§ **Exercise objective**
Exact copies of all the lines below are wanted, without a single picture.

━━ Data records ━━

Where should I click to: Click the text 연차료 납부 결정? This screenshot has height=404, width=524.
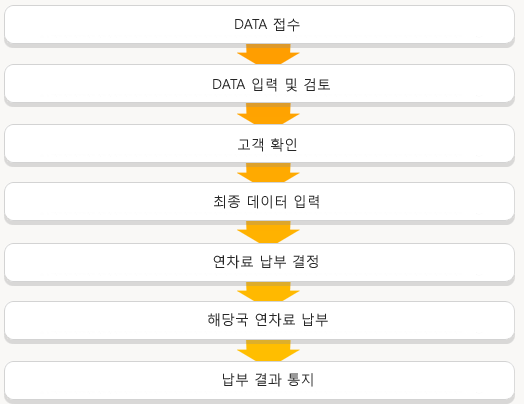click(x=266, y=261)
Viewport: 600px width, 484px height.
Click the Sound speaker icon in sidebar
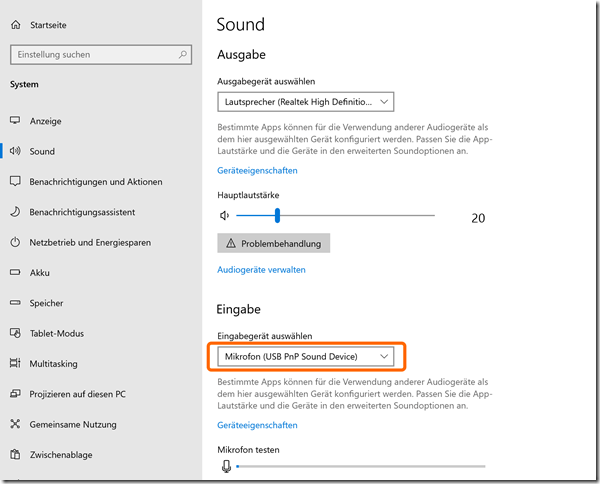[x=16, y=152]
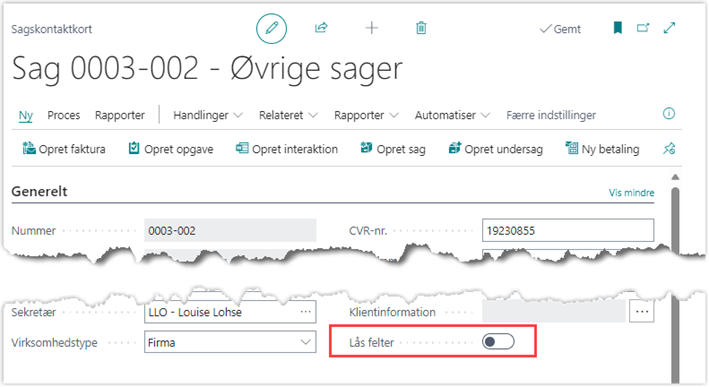Expand the Automatiser dropdown menu
This screenshot has width=709, height=387.
452,115
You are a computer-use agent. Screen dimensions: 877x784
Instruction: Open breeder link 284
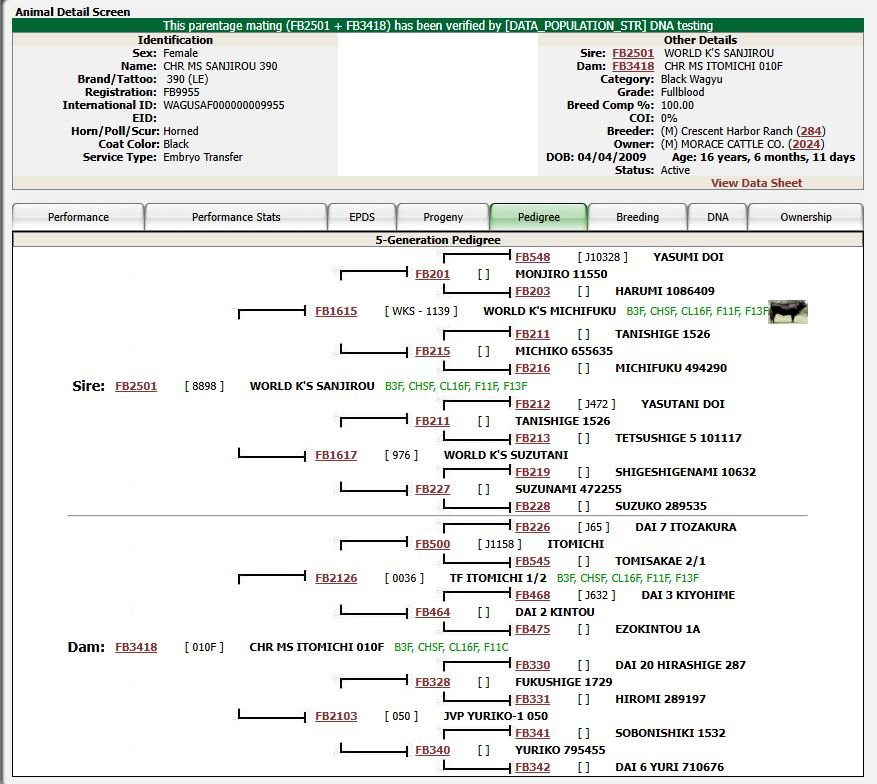[811, 131]
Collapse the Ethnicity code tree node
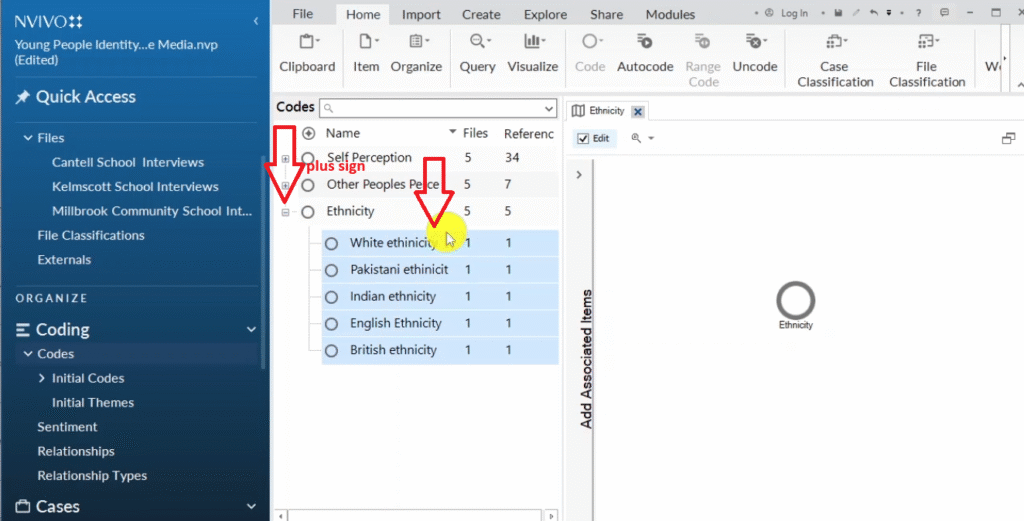Screen dimensions: 1024x521 pos(286,212)
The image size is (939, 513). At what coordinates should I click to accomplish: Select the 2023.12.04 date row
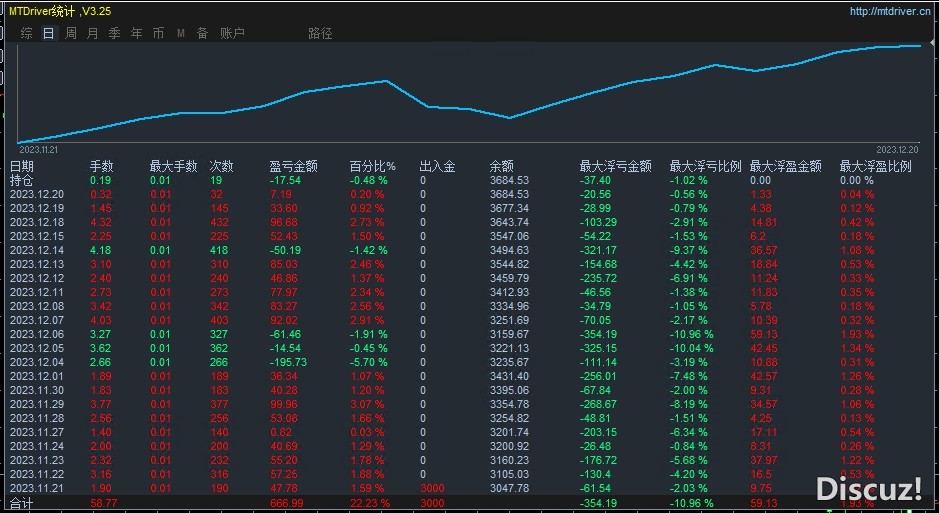tap(36, 362)
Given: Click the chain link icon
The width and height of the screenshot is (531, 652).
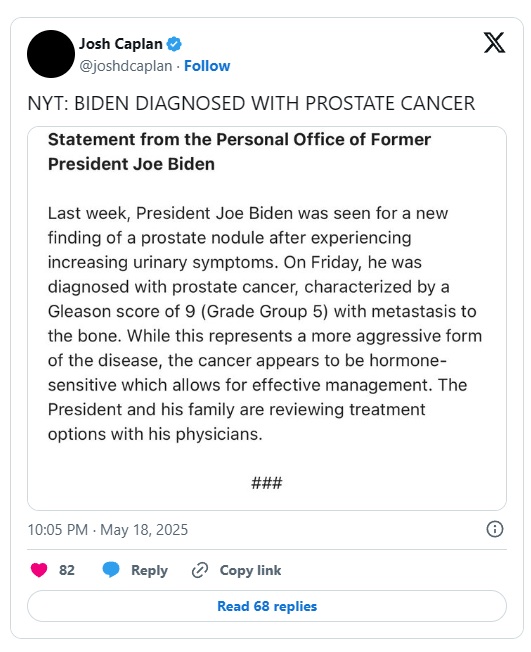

━━━

§ **Solved exercise**
Where should I click to: Click the text 연차료 납부 결정? This screenshot has height=404, width=524.
click(x=266, y=261)
Viewport: 600px width, 484px height.
Click the Sound speaker icon in sidebar
[x=16, y=152]
Expand the Automatiser dropdown menu
This screenshot has width=709, height=387.
452,115
You are a computer-use agent. Screen dimensions: 877x784
Instruction: Open breeder link 284
[811, 131]
Collapse the Ethnicity code tree node
Screen dimensions: 1024x521 pos(286,212)
The image size is (939, 513). At what coordinates should I click to accomplish: Select the 2023.12.04 date row
tap(36, 362)
Given: Click the chain link icon
The width and height of the screenshot is (531, 652).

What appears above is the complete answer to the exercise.